Getting new material out in time for people remember just who Lee DeWyze is was important. Building his post-AI identity for Sony was important. The success of his first single was important.
Now that “Live It Up” has arrived, I fear it won’t be enough to satisfy the label and I wonder if soft rock was really the way for DeWyze to go. The set’s first single “Sweet Serendipity” is simple and would be perfect for commercial license, but doesn’t pack enough punch to interest the adult rock market outside of “American Idol” fans.
Opening the whole set with a touchy ballad is the biggest gamble that DeWyze and his handlers took, with generic songs about love at a midtempo dominating the whole rest of the set. The Mount Prospect, Ill.-native proudly lets those scratchy, hard edges seep out from his voice, but the aesthetic of it over pretty, guitar- and piano-led songs doesn’t always work.

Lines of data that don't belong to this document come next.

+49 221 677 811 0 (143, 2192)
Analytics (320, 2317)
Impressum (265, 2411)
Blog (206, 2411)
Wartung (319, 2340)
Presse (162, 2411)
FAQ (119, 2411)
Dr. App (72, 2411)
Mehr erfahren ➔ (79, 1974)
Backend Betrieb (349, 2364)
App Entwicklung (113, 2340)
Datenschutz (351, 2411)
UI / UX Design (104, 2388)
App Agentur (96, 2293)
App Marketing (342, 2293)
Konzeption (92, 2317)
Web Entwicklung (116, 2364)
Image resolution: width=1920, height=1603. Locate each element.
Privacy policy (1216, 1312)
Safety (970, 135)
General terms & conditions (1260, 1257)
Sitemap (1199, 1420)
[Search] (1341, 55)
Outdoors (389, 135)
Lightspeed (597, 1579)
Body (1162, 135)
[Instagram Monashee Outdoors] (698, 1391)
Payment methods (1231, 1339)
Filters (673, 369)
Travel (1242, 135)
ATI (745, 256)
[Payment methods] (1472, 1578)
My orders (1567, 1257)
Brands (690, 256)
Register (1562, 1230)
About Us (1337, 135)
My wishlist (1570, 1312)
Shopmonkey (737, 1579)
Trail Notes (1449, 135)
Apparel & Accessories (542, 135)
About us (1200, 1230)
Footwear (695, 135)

As much as DeWyze wanted to put his own stamp on “Live It Up” with his numerous co-writes, several songs only seem to remind me of other artists and works. The title track very well could’ve been on John Mayer’s “Room For Squares.” "Beautiful Like You" is one of the album’s biggest triumphs, with a rolling piano line like Coldplay’s “Clocks” giving it a forward motion and some urgency, though still warm and familiar. (It could have been a couple choruses shorter and, unfortunately, it was the one track on the 11-song album that DeWyze didn’t co-pen.) “Weightless” – one of the better written songs on the set – hearkens “I’m No Superman.” He has his own Michael Buble moment in the Empire State-minded “Brooklyn Bridge,” followed by the sappy but sweet Mrazian “Dear Isabelle.”
The set’s producers and writers – which included lady-friendly Toby Gad, pop generalist John Shanks and team Espionage (Train) – threw every kind of cute into the set to tame DeWyze’s husky moan, from ukulele to hand claps to Oasis harmonies to dramatic strings culled straight from Aerosmith’s “I Don’t Wanna Close My Eyes.” What they forgot to do is leave enough of DeWyze’s personality in there. Something a little dark wouldn’t hurt and all the charm that captured the imaginations of his "AI" voters seems erased by the attempt to make a Hit.
And maybe that was the point. Sales for full albums from AI singers have slipped in recent years, which means RCA could just be interested in throwing out a menu of adult top 40 songs that could stick. In that case, “Weightless,” the title track and “Beautiful Like You” could do the trick. But as a sample of DeWyze’s talents, “Live It Up” is sadly single-note. Maybe he could've used some extra time after the summer after all.